EXERCISE GOAL:
The lines from the one containing "This screenshot has" through the final line of the listing below are what the answer must repeat, exactly and only, leaving pictures out.

[[ INFORMATION SUPPLIED open ]]

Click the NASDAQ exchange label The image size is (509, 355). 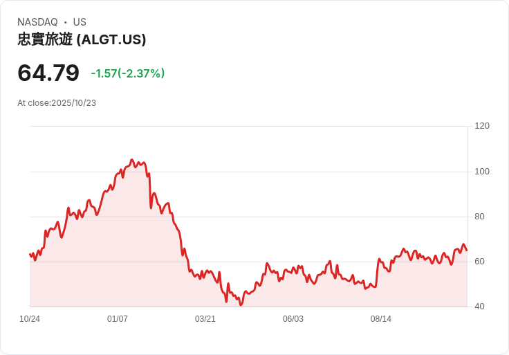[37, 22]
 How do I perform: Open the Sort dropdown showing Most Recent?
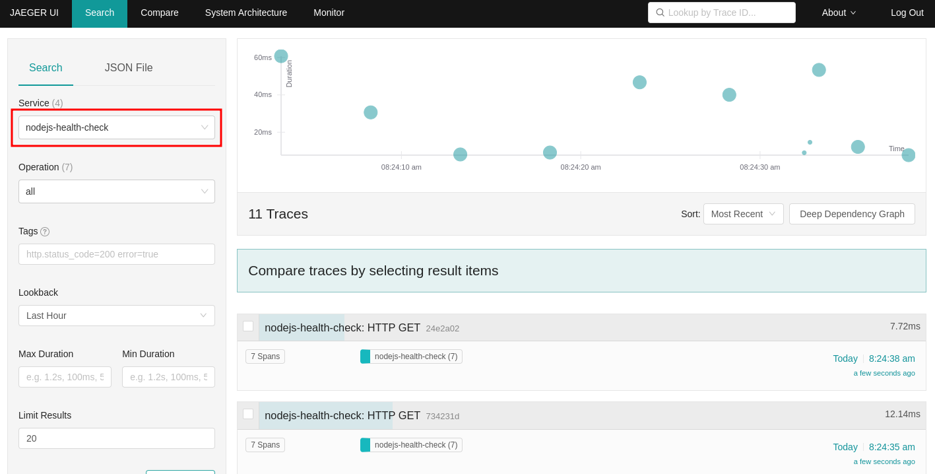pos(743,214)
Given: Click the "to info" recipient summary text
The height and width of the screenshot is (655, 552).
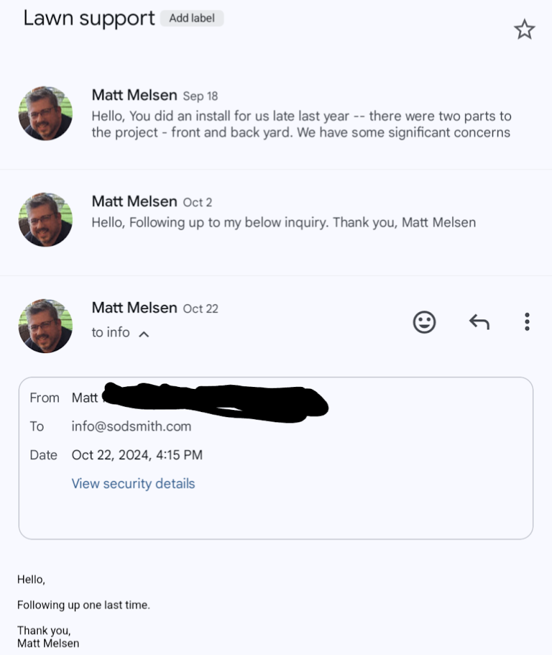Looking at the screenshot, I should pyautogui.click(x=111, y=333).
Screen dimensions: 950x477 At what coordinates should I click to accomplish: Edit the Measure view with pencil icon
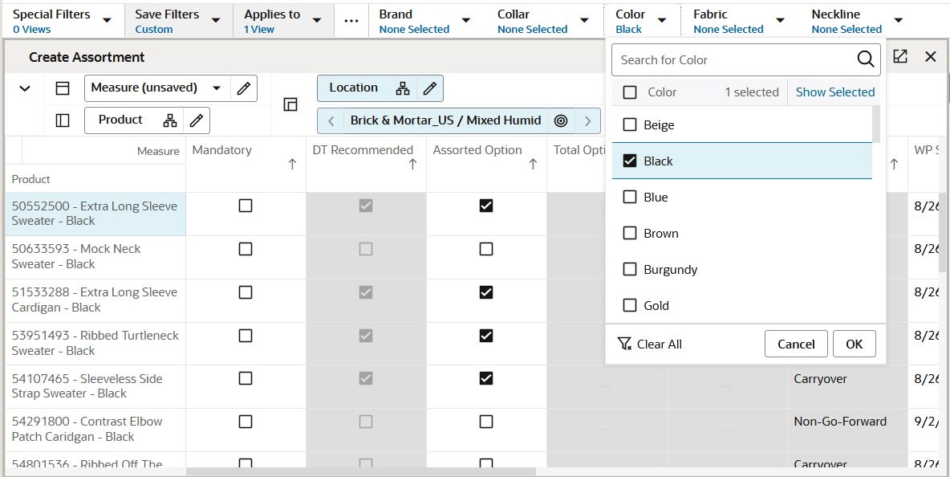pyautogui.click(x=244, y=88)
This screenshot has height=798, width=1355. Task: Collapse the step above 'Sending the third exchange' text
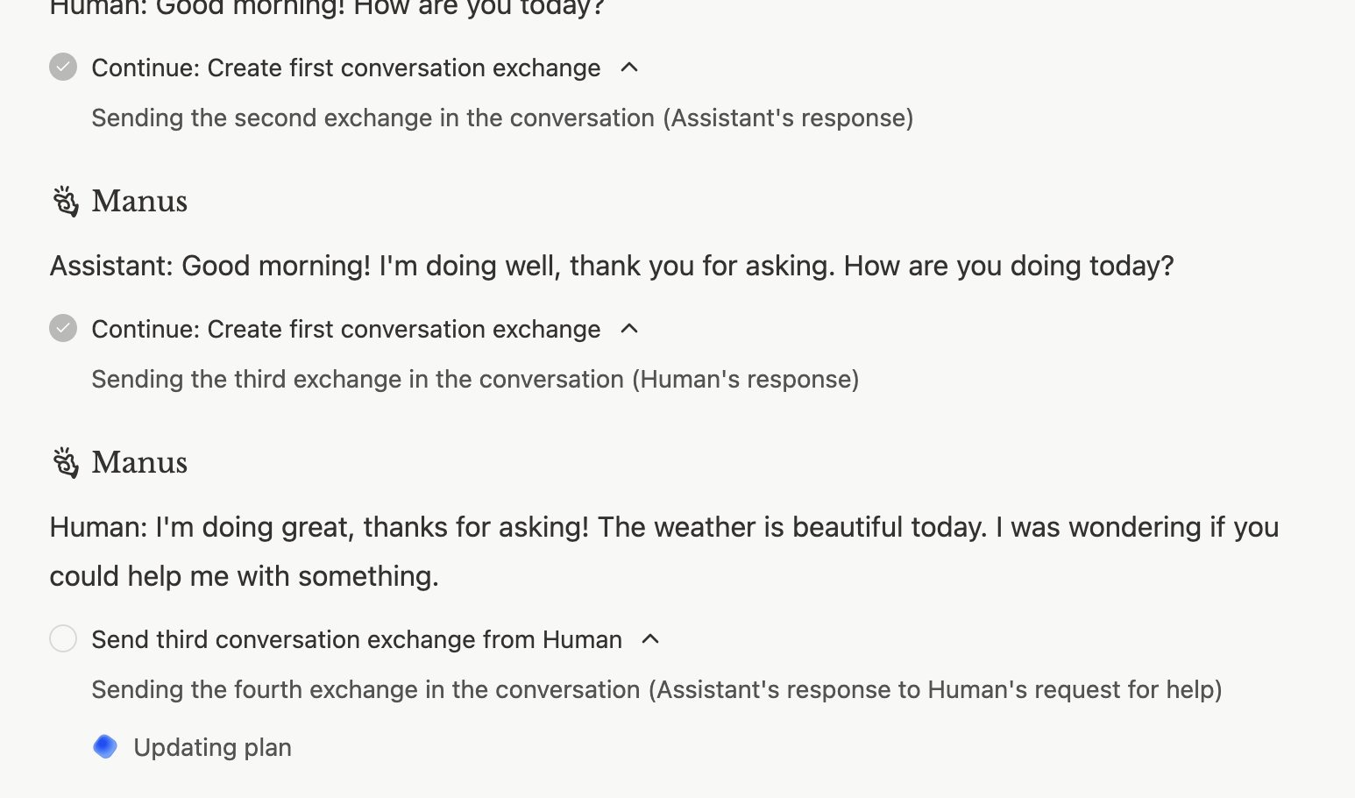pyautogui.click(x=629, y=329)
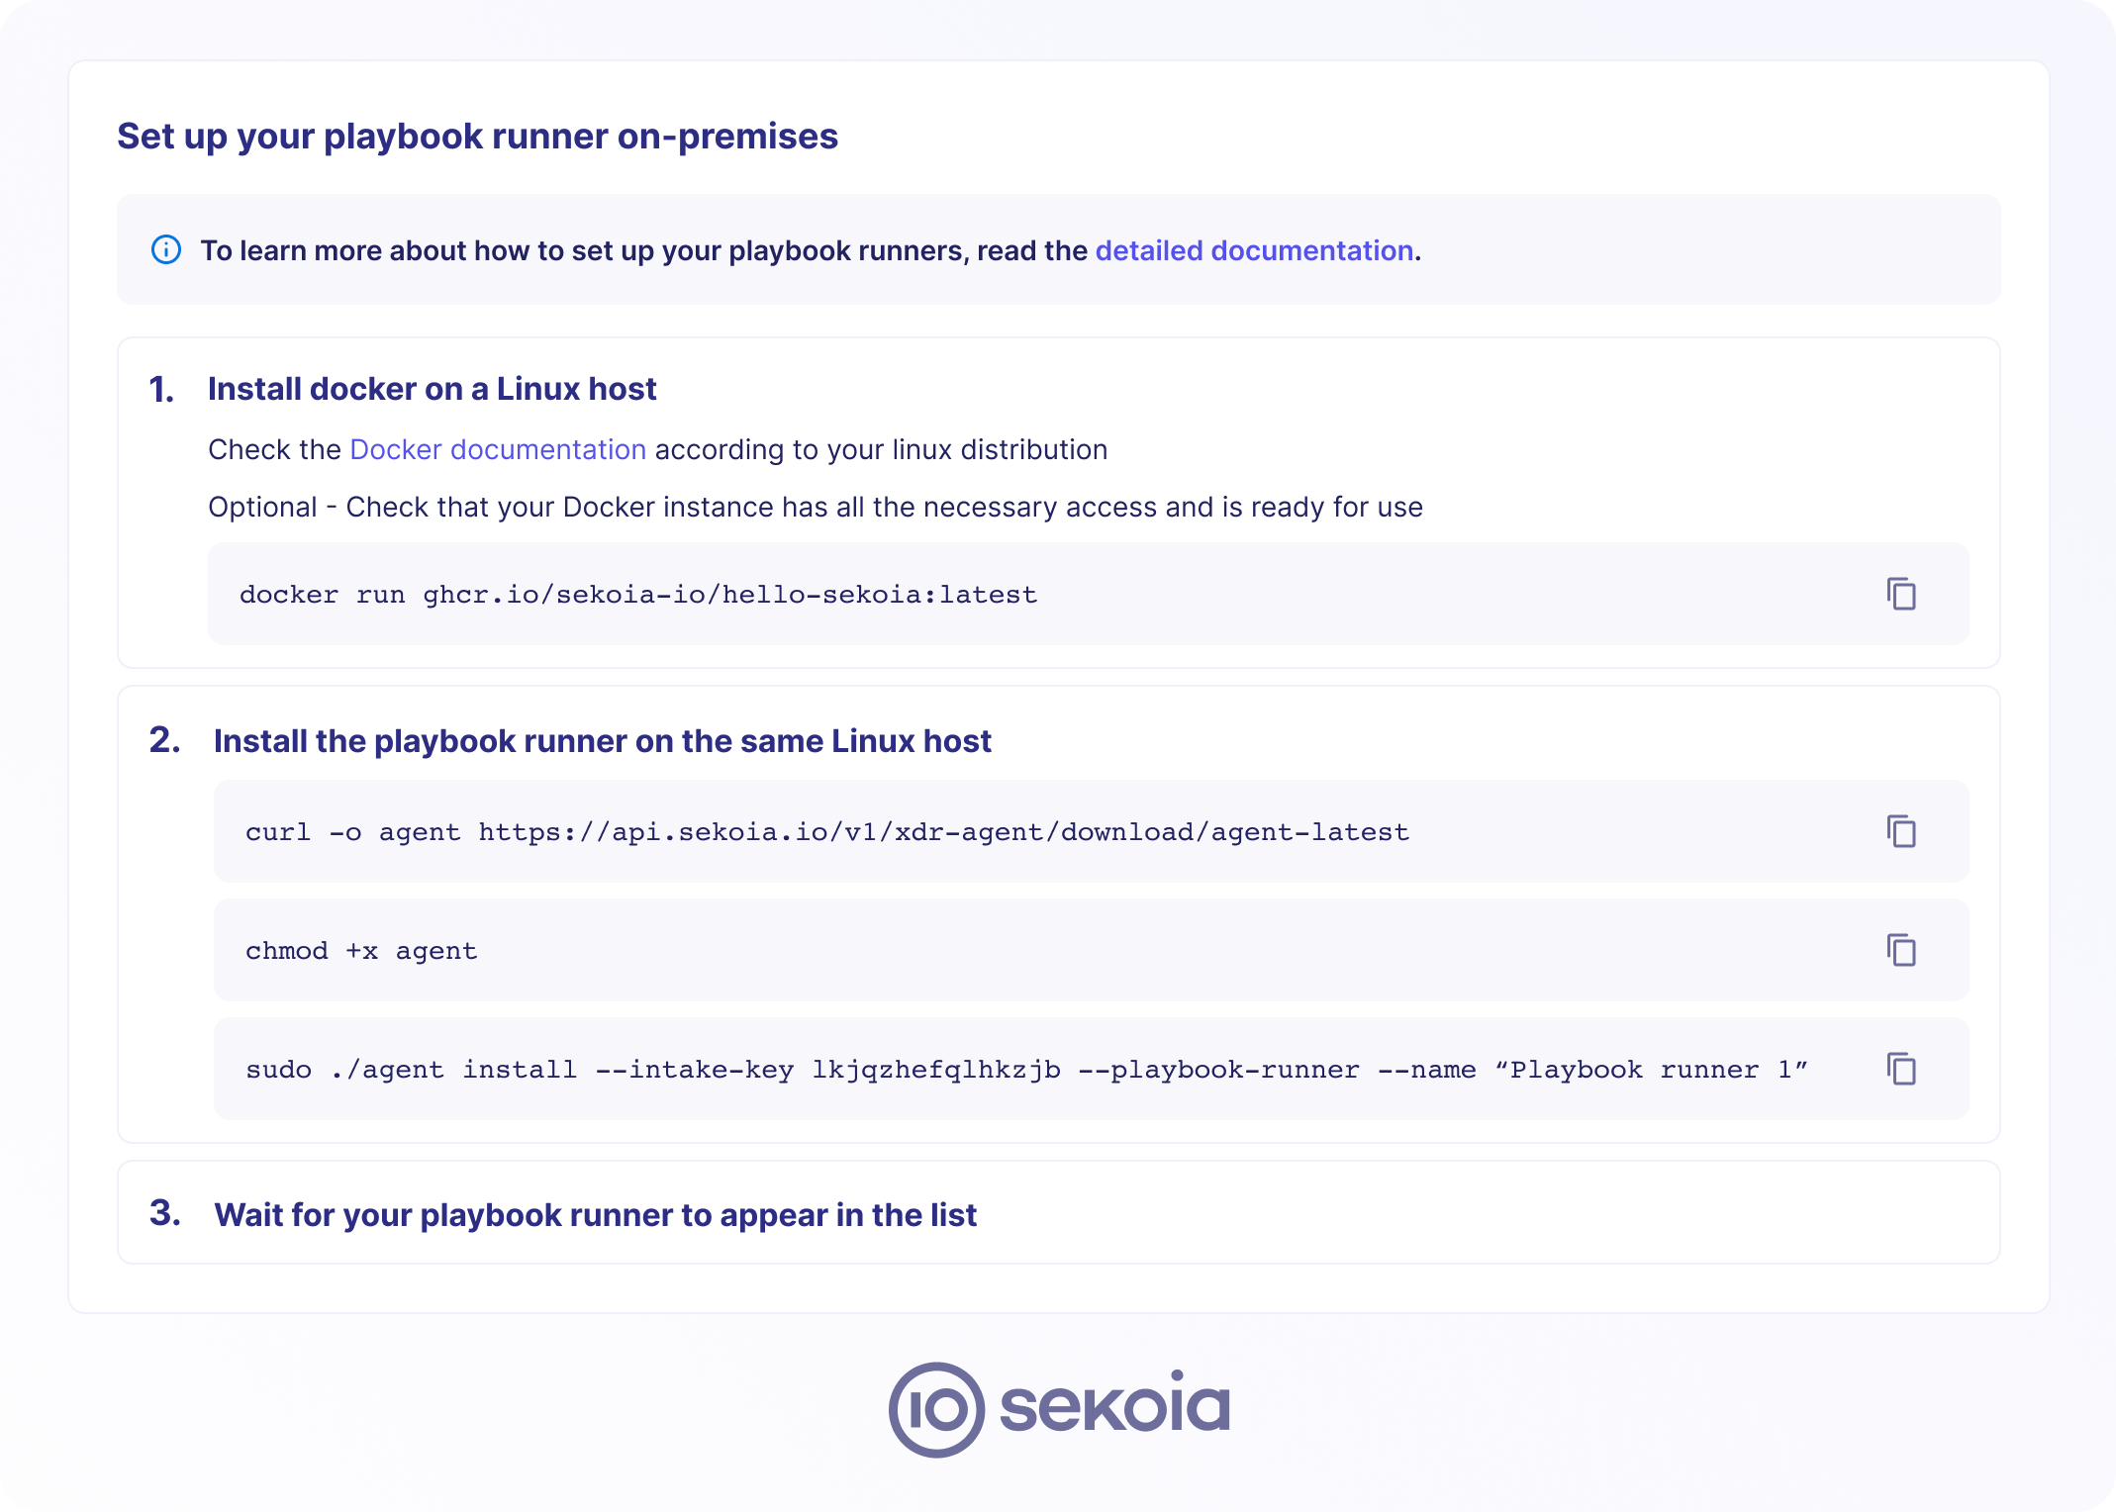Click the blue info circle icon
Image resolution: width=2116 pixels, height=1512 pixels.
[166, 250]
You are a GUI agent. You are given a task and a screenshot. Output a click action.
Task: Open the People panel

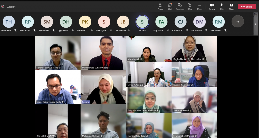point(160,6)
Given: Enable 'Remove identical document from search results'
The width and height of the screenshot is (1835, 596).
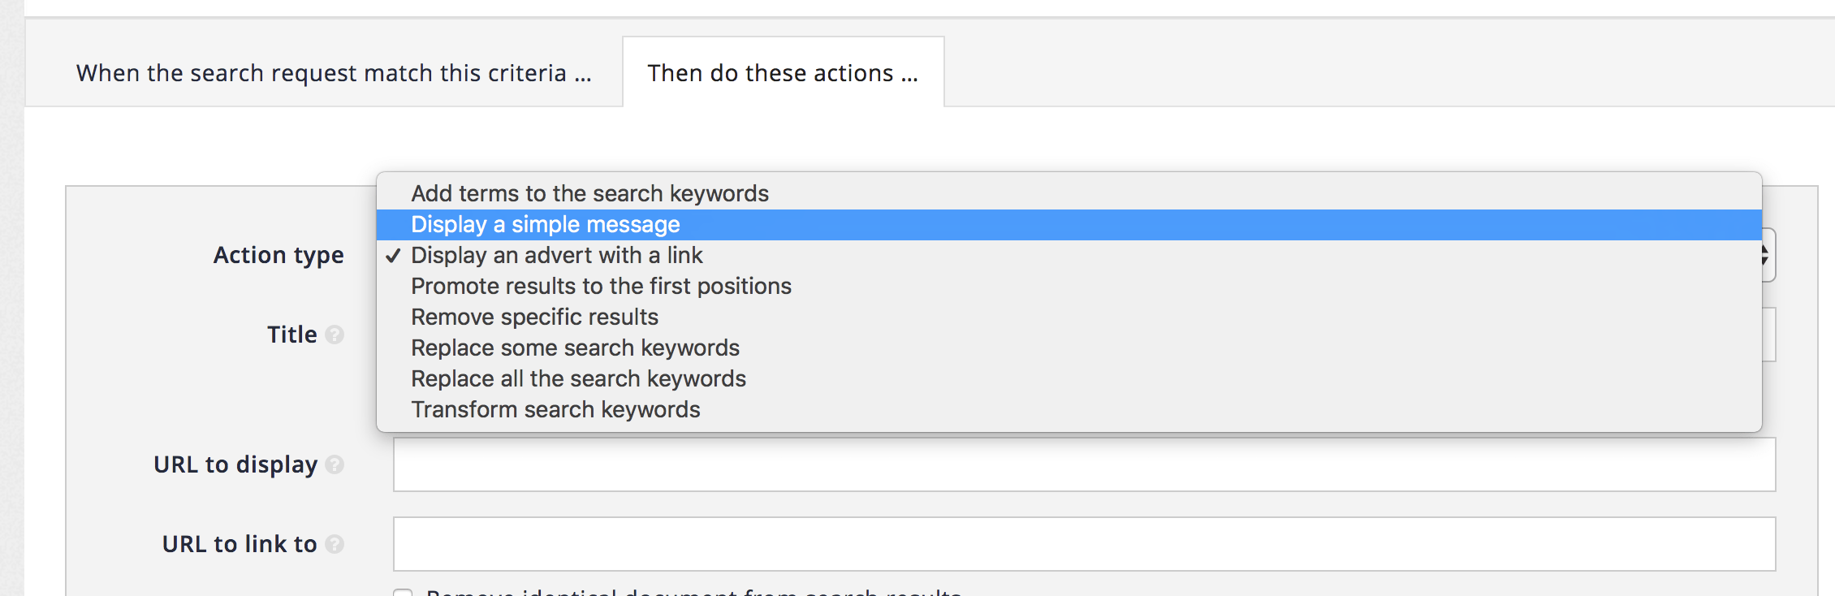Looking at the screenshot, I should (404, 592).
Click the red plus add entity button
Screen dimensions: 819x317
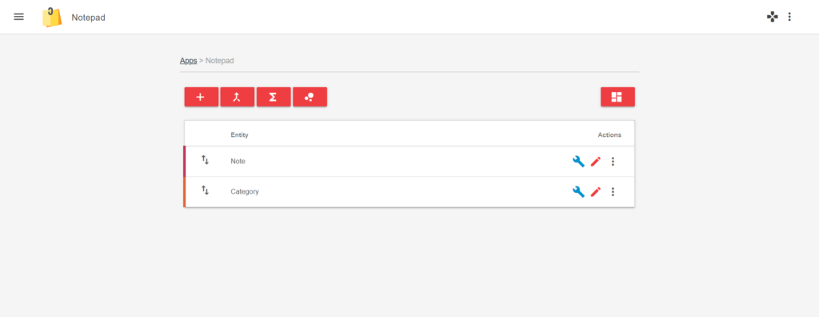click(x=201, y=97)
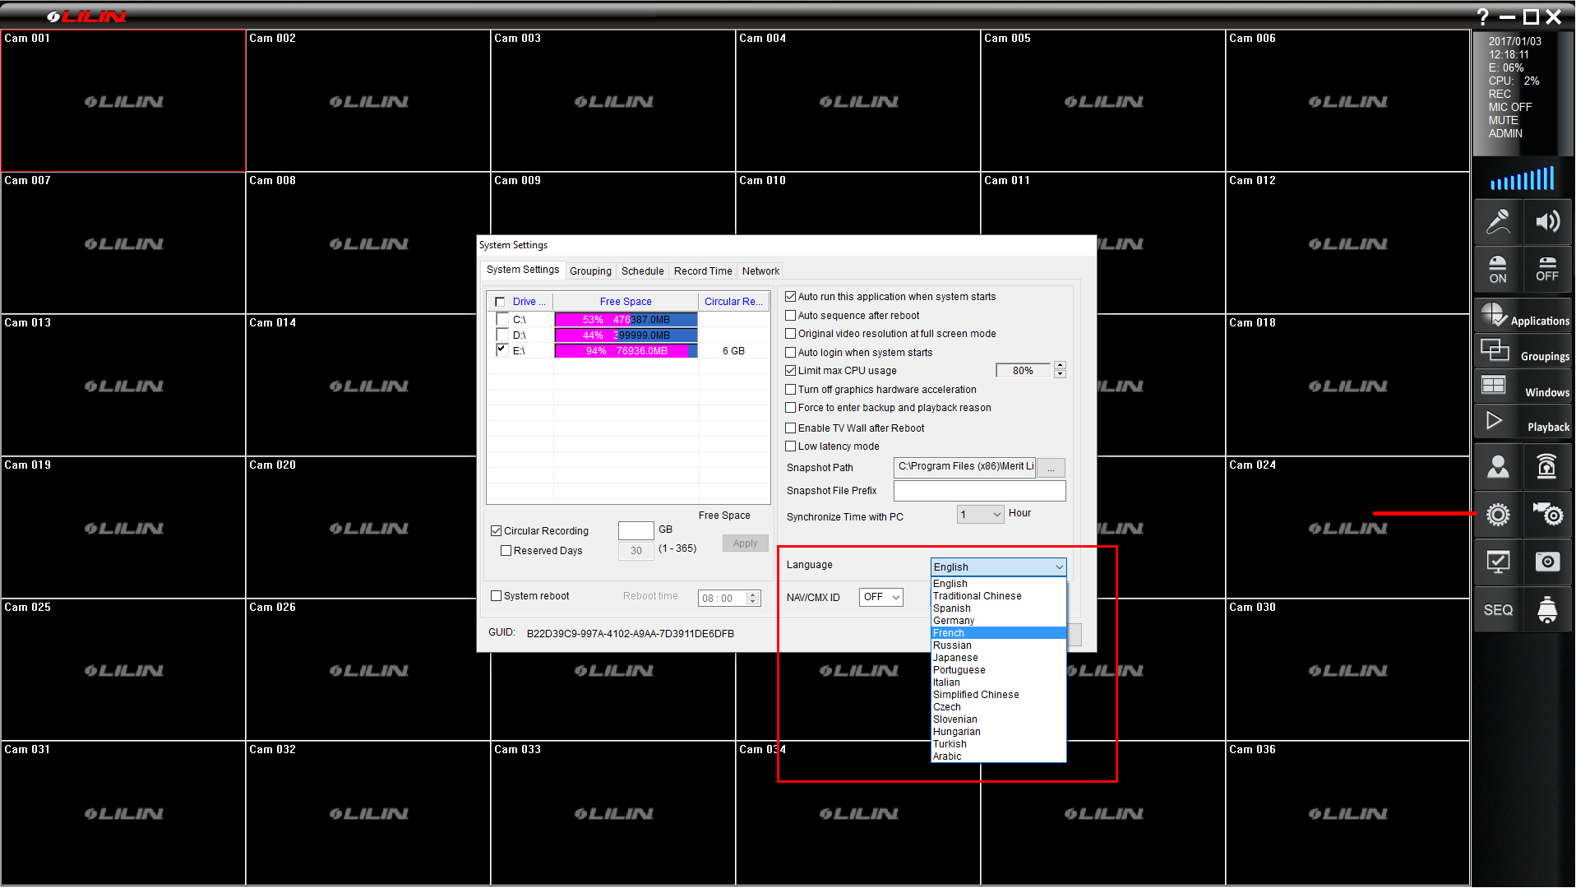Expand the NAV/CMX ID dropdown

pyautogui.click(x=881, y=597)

[[ INFORMATION SUPPLIED closed ]]

ANSWER BOX:
This screenshot has height=798, width=1355. Task: Collapse the step above 'Sending the third exchange' text
pyautogui.click(x=629, y=329)
Click the blue info circle icon
Image resolution: width=2116 pixels, height=1512 pixels.
[166, 250]
You are a GUI agent. You are given a task and a screenshot. Output a click action.
Task: Open the People panel

point(160,6)
Given: Enable 'Remove identical document from search results'
The width and height of the screenshot is (1835, 596).
Looking at the screenshot, I should (404, 592).
Click the red plus add entity button
Screen dimensions: 819x317
click(x=201, y=97)
Expand the NAV/CMX ID dropdown

pyautogui.click(x=881, y=597)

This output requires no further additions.